Die meisten Zuschauer sind von zu viel Werbung sehr schnell genervt. Viele Unternehmen versuchen ihre Produkte daher inzwischen auf subtile Art und Weise zu bewerben – etwa durch scheinbar zufällige Produktplatzierungen in beliebten Filmen und Serien. Im Kino und im Fernsehen muss aber bereits seit einiger Zeit explizit auf diese Form der Werbung hingewiesen werden. Anders sah dies bisher bei Bewegtbildern im Internet aus. Hier fehlte eine klare gesetzliche Grundlage. Insbesondere populäre Stars auf Youtube nutzten dies, um teilweise enorme Summen durch Schleichwerbung und Produktplatzierungen zu verdienen. Das Europäische Parlament will die Regelungslücke nun aber schließen: Zukünftig sollen auch Youtuber auf gesponserte Inhalte hinweisen müssen.


Screenshot der Youtube Startseite

Werbung für Zigaretten und Alkohol soll komplett untersagt werden

Daher hat der Kulturausschuss des Europäischen Parlaments eine entsprechende Änderung der EU-Richtlinie zu audiovisuellen Mediendiensten beschlossen. Außerdem soll auch inhaltlich in die Auswahl der Werbepartner eingegriffen werden. Weil sich Internetvideos vornehmlich an junge Zuschauer richten, ist vorgesehen, Werbung für Zigaretten und Alkohol komplett zu verbieten. Davon wären dann allerdings nicht nur die Youtuber betroffen, sondern beispielsweise auch Streamingdienste wie Netflix oder Amazon Prime Video. Diese Regelung würde zudem deutlich über die Vorschriften für klassische Fernsehsender hinausgehen. Die Streaminganbieter müssen zudem noch mit einer weiteren Neuerung rechnen: Der Beschluss des Kulturausschusses sieht vor, dass zukünftig 30 Prozent der Inhalte aus der Europäischen Union stammen müssen.


Die Mitgliedsstaaten müssen noch ihre Zustimmung geben

Damit soll das Kulturgut Film in Europa gefördert werden. Die Anbieter würden zudem gezwungen, sich an der europäischen Filmförderung zu beteiligen. Zuletzt hatten die Streamingdienste aber ohnehin verstärkt auf lokal gedrehte Inhalte gesetzt.

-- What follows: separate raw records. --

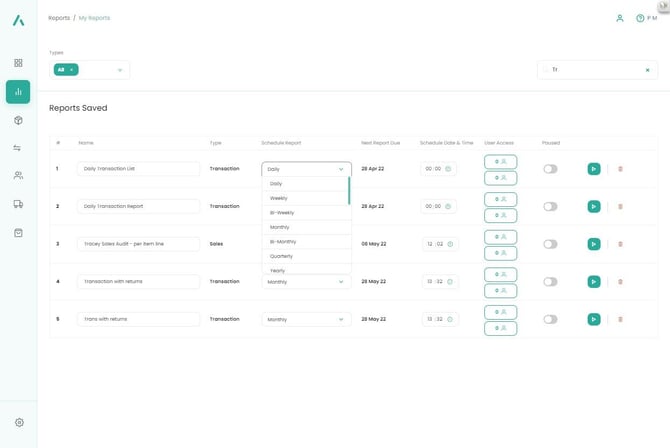Screen dimensions: 670x448
Task: Open the inventory box icon in sidebar
Action: [18, 120]
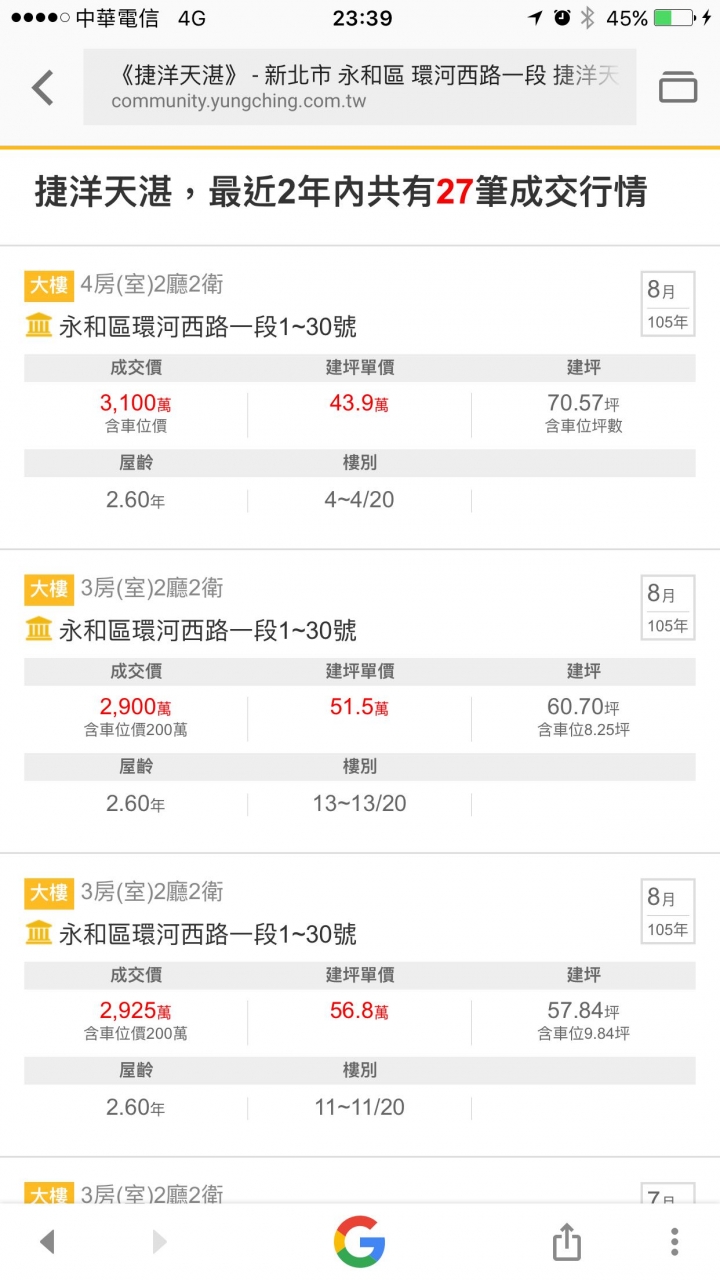Open the 3,100萬 transaction listing address
This screenshot has width=720, height=1280.
pos(208,326)

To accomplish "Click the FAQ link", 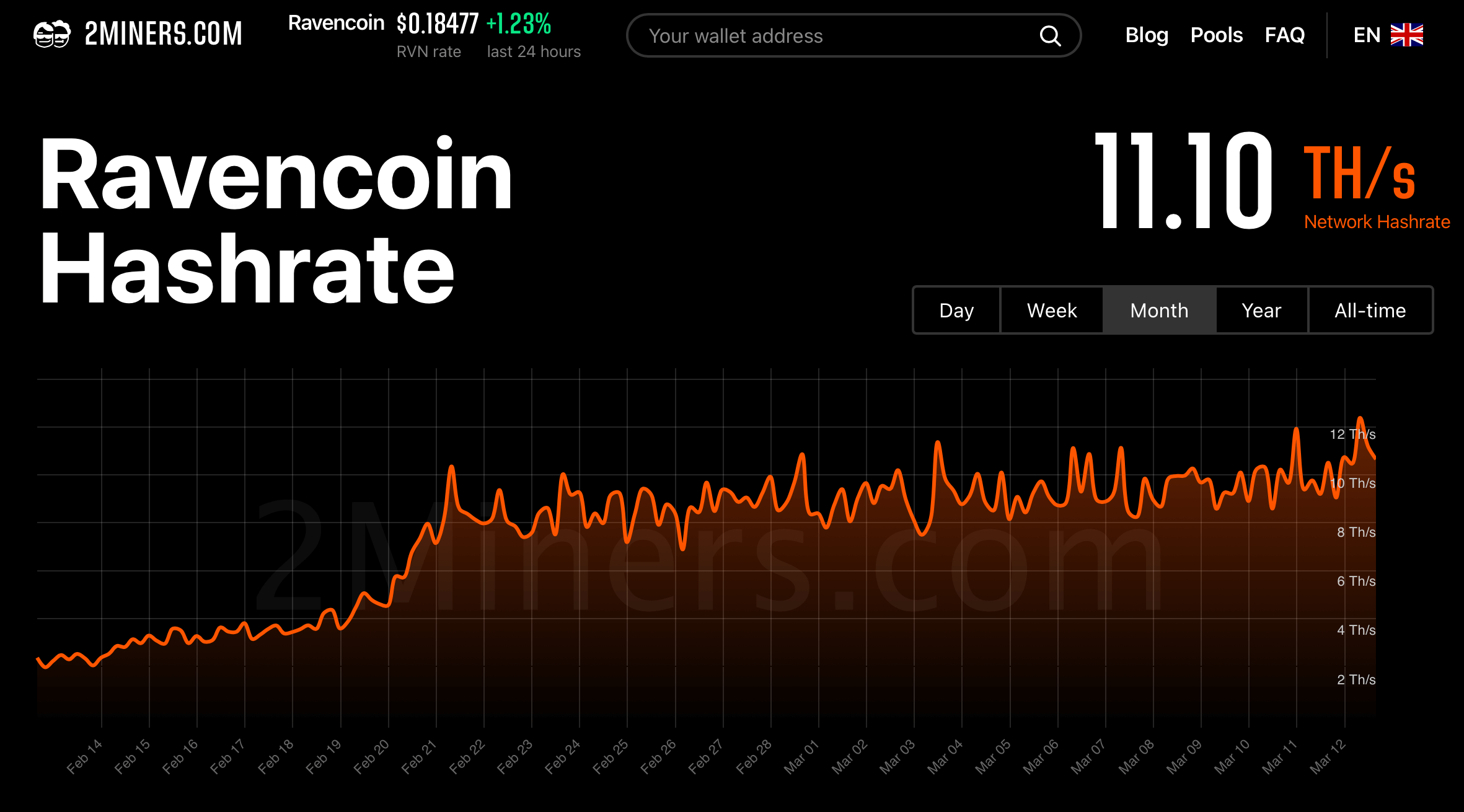I will [x=1285, y=35].
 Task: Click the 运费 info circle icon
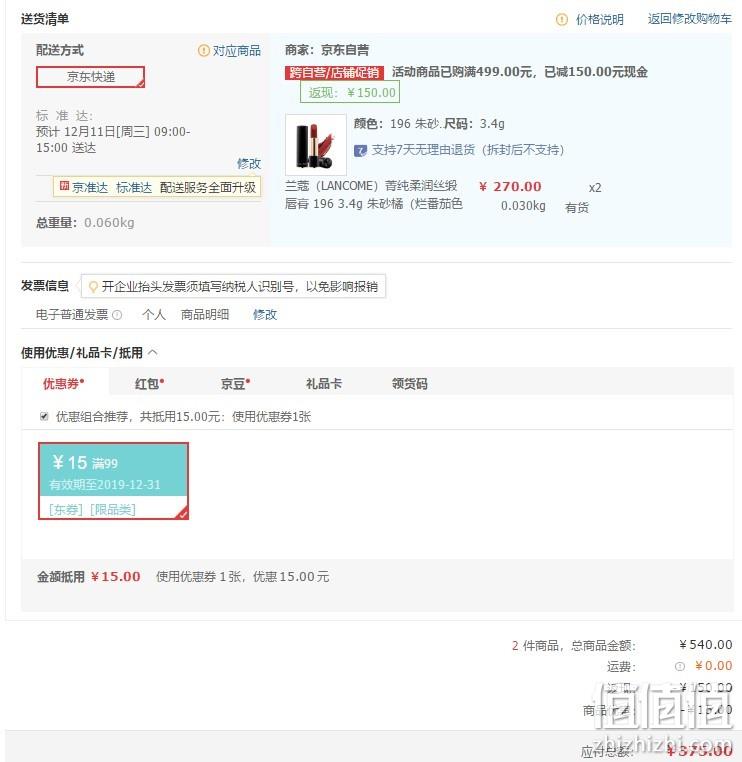(x=680, y=666)
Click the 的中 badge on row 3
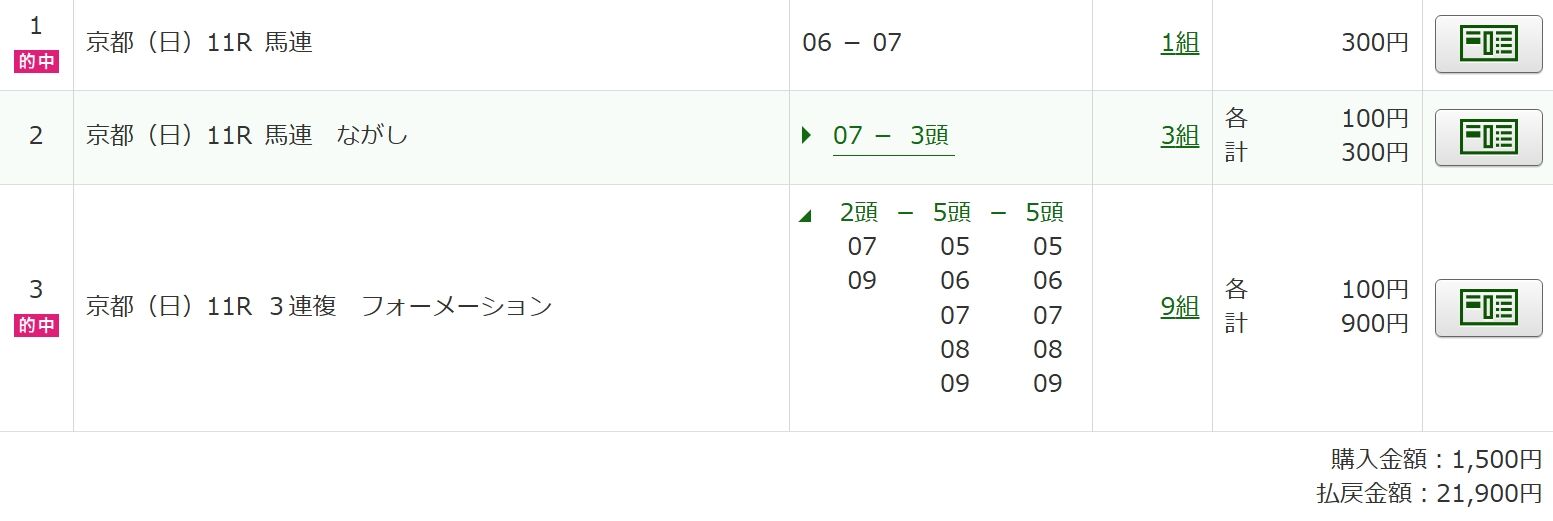1553x521 pixels. click(x=36, y=325)
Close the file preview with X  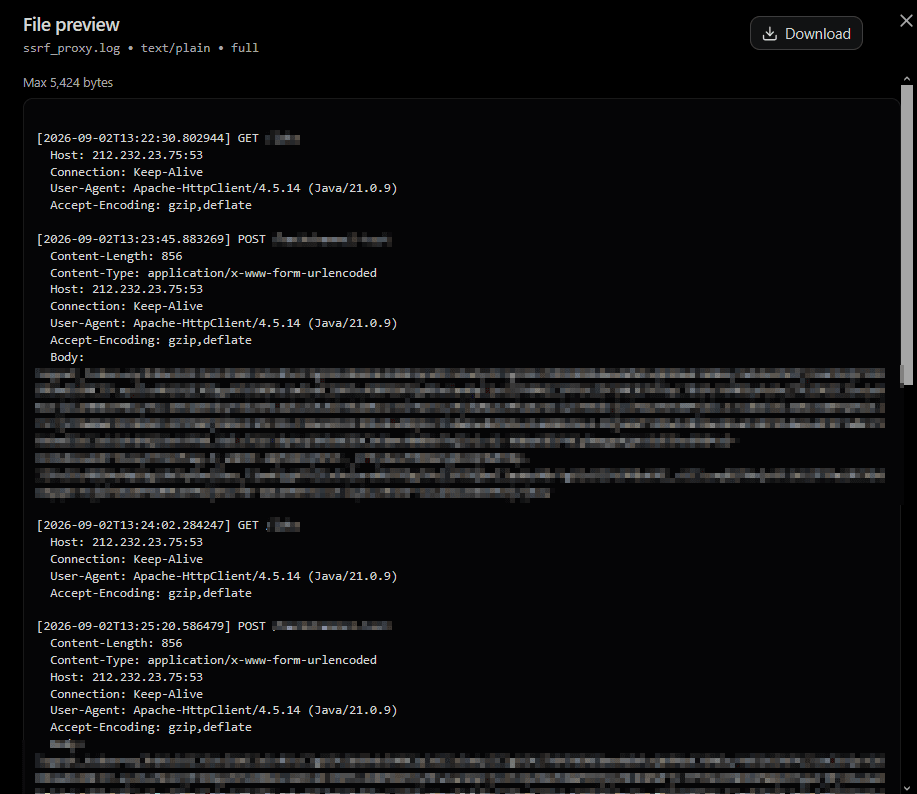pos(906,21)
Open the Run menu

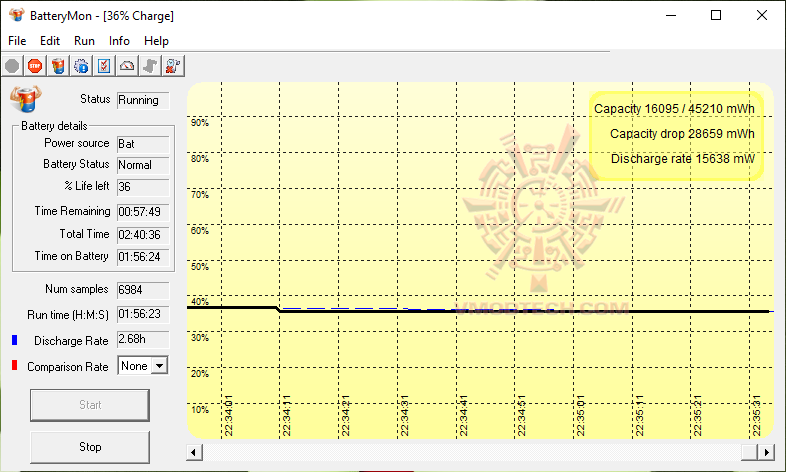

So produzierte Amazon in Eigenregie die Serie „You are wanted“ von und mit Matthias Schweighöfer. Zunächst muss nun allerdings noch das gesamte europäische Parlament den Vorschlägen des Kulturausschusses zustimmen. Dies gilt aber als sicher. Anschließend muss die Gesetzesinitiative dann noch mit den zuständigen Ministern der Mitgliedsstaaten abgestimmt werden. Gut möglich, dass es dabei noch zu einigen Änderungen und Kompromissen kommt.